There are many ways to do proportional representation, and the choices affect the chances of fringe party candidates.
A way I'm most familiar with is Regional PR. If you split the nation into smaller but sizable geographical areas of roughly the same population, you can have each region select, say 15-25 representatives. This means that a fringe party must, regionally, be supported by 4 to 6 per cent of the voters to win a single seat. Electing MPs regionally is done nearly everywhere, I think. Basically to guarantee that each part of the nation has a voice.
An alternative, or an additional constraint, may be that a party must have a certain level of support nationwide. Do keep in mind that the use districts naturally leads to a certain kind of minimum overall support requirement in that getting 2 per cent of the vote in all the districts (in my example) won't earn the party any seats.
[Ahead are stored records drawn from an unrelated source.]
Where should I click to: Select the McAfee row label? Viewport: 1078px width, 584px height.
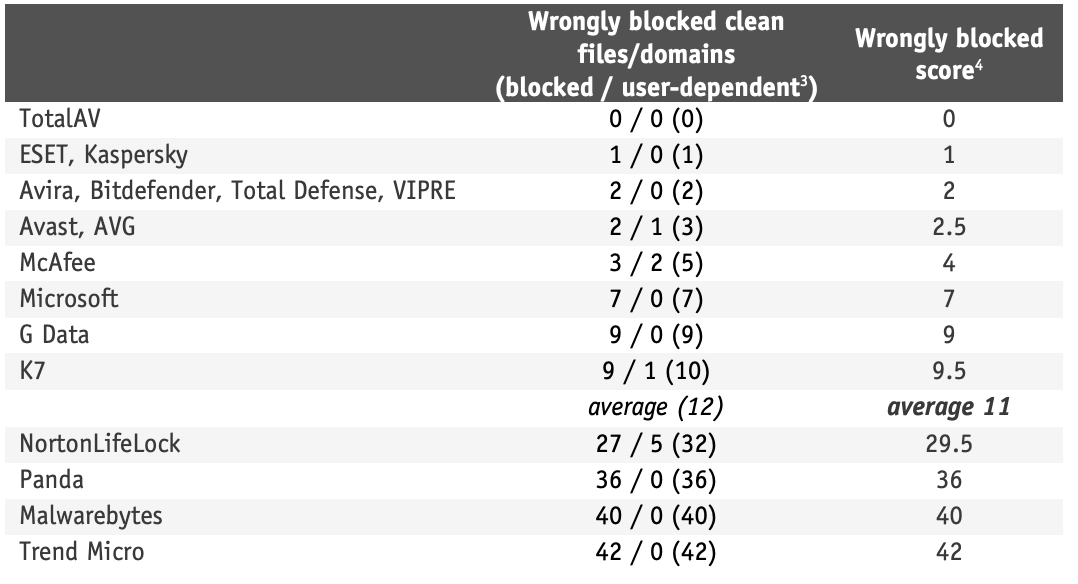pos(59,263)
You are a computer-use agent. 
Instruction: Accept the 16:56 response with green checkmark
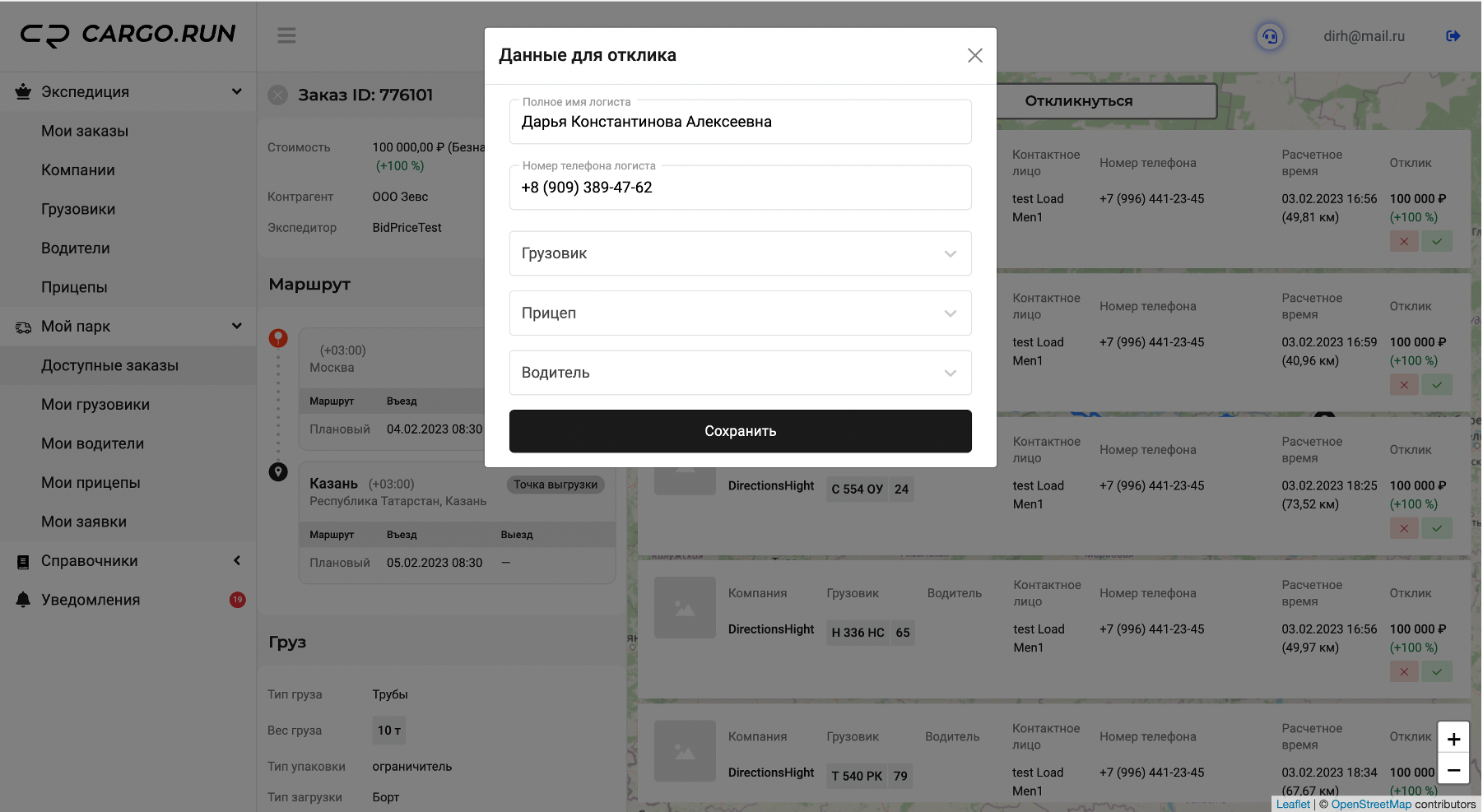coord(1436,242)
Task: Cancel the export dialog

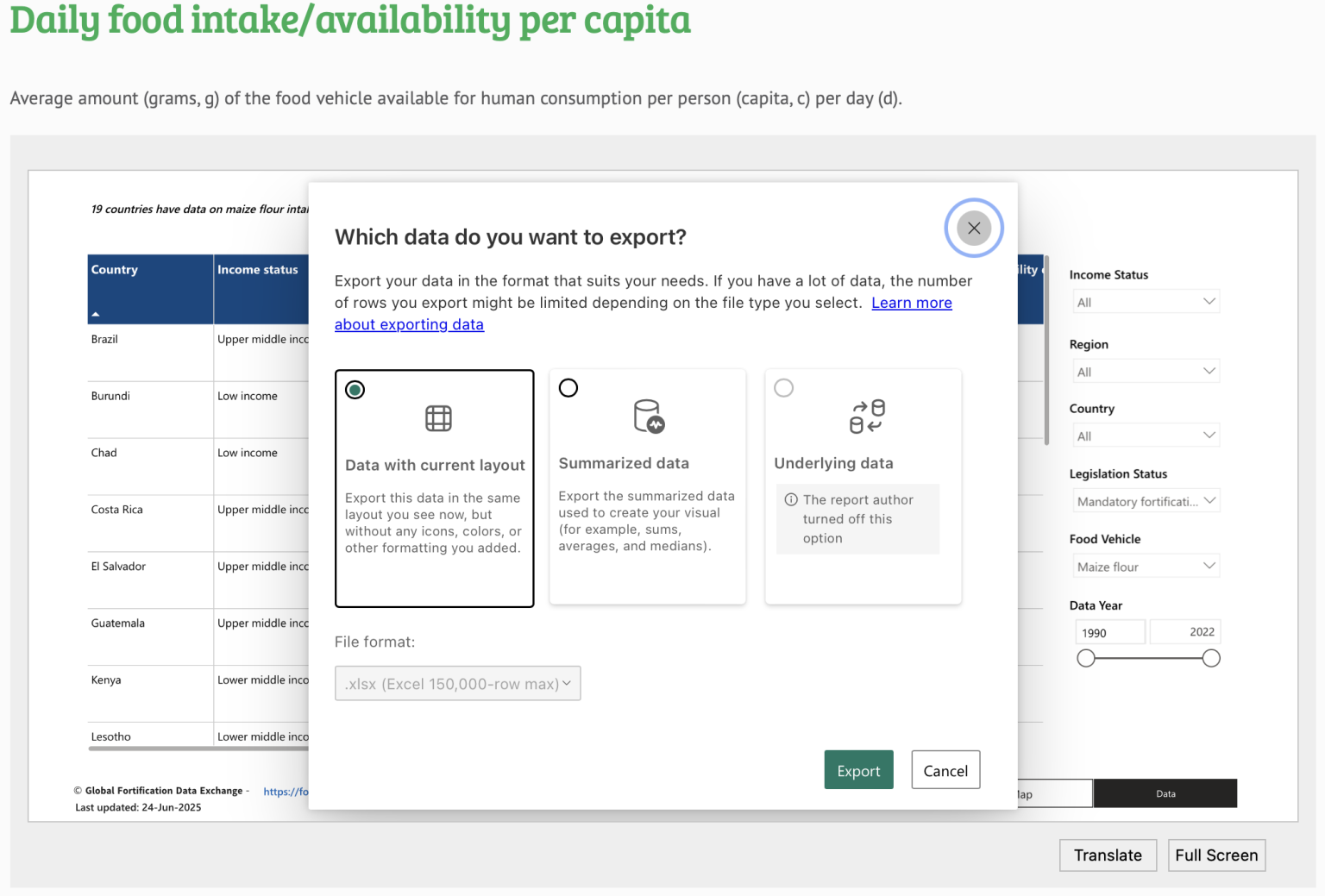Action: [x=945, y=771]
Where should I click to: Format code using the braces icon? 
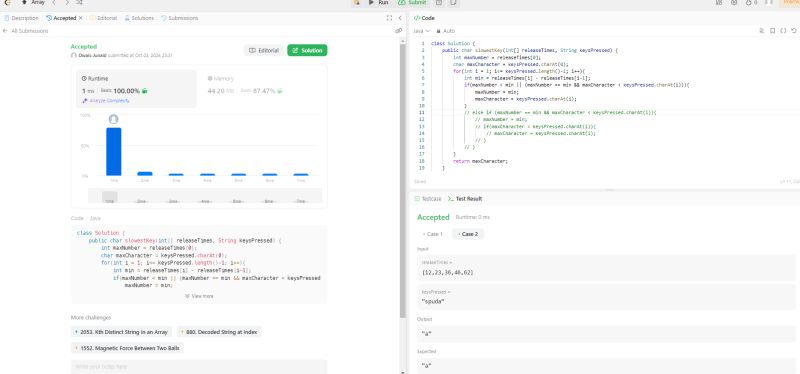[x=783, y=31]
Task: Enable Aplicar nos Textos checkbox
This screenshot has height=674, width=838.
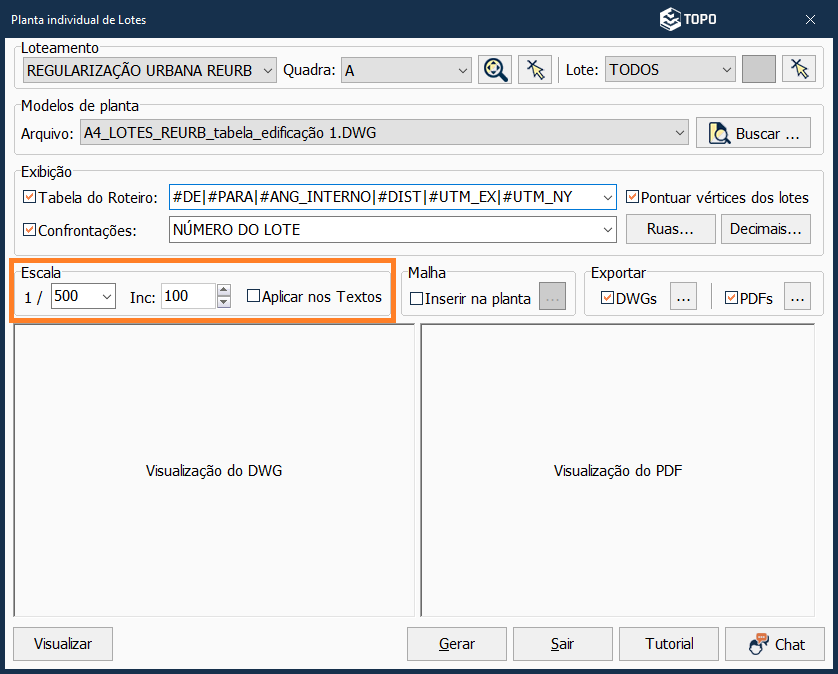Action: click(x=253, y=296)
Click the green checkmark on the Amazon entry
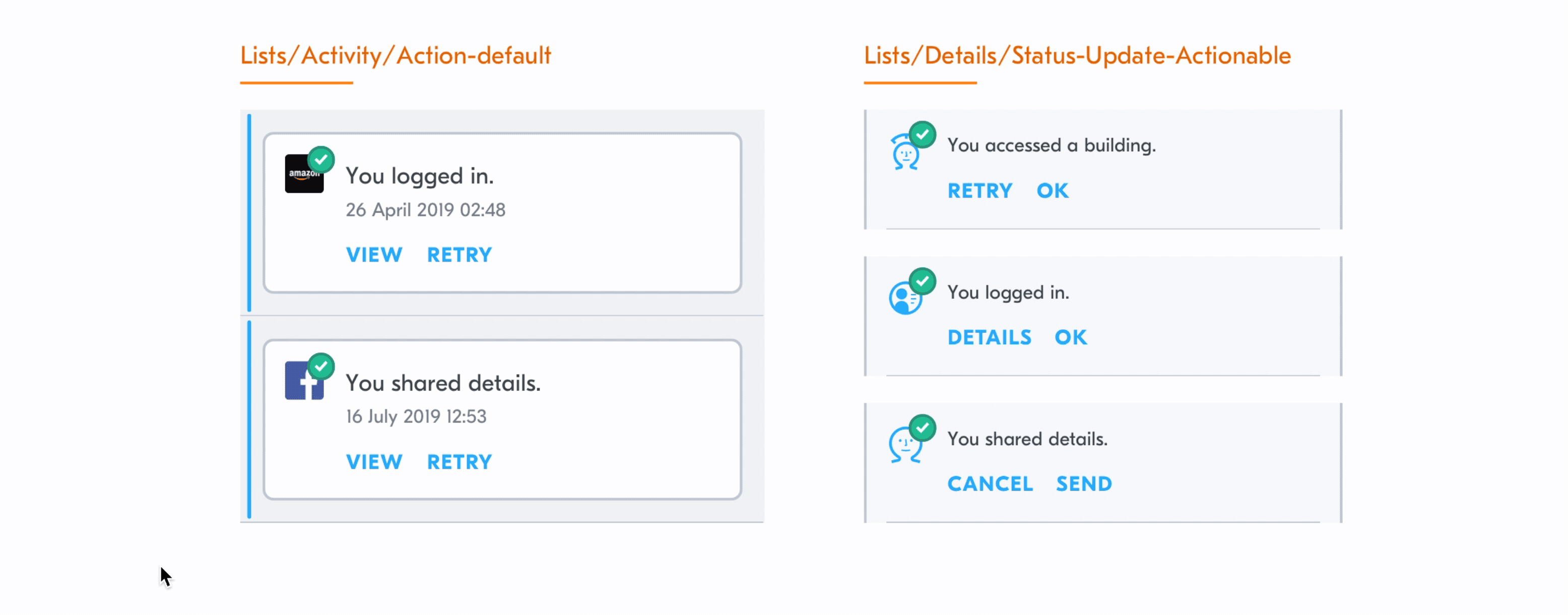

Such a system may still favor largish parties, because parties with, say, less than 10 per cent popular support often would win a total that would proportionally give them 1.5 or 1.6 seats, which (according to whichever algorithm is chosen) may lead to only a single MP. In that sense may be one third of the votes to that party were "wasted", as less would have sufficed to get that one seat. On the other hand, for a larger party that would percentagewise win 6.6 seats may actually get 7 (under d'Hondt) and anyway at least 6 seats, so will "waste" a smaller fraction of its votes. As I said, details like this depend on the choice of system, and some other systems don't have such bias. I think of this as a feature rather than a bug of d'Hondt, but opinions differ :-)
PR may still lead to their being two parties, or at least two loosely defined blocks, but it leaves room for some interesting coalitions. Human beings having tendencies to argue with each other, there is a need and also room to for several major parties. PR does seem to lead a certain kind of gravitation towards the political center when no single party has a chance to gain a majority by itself. This means that at least some party leaders must be in speaking terms with each other (necessary to rule together). I can say that in my native Finland the campaigns are usually less noisy than, say in the US. Consider the scenario of 3 major parties, some two of which are needed to form a majority coalition. If one of them indulges in excessively dirty campaign tactics, alienating their rivals, then guess who will be the odd one out in post election talks forming the coalition.
Most of the time the fringe parties remain in the sidelines. The voting power of a handful of MPs can gain only so much. But,
PR may lead to a "fringe" party getting a disproportionate amount of power, if special circumstances apply. An example that springs to mind is the current parliament in Sweden. For a longest time the elections in Sweden were about whether the left or the right block would have the majority. Then a populist party grew large enough to deny either block a simple majority. Nobody wants to play with them, so this has resulted in an impassé. Or, perhaps more accurately, together with the Swedish politicians being unable to trust parties from the opposite block, this resulted in a shaky situation of a minority government needing to bargain for its continued existence every now and then.
Anyway, PR, is not without problems. Listing a few:
- When all the governments are coalitions, who is accountable? The parties within a coalition have the option to blame their coalition partners for things that didn't go too well. Again, we can argue whether this is a bug or a feature :-)
- With districts necessarily larger, some smaller nooks may be left without an MP. Or, there is no such thing as "my MP/congressman" – a mythical representative at least Americans often refer to.
- Some of the implementations of PR involve parties listing their candidates in preferential order (if party A wins 6 seats from district X, the following 6 persons, often long time party mainstays, will be elected). In other implementations voters vote for individual candidates within a party, and if party A again wins 6 seats in district A, then those six candidates within a party who got the most votes will get the nod. Pros and cons here also.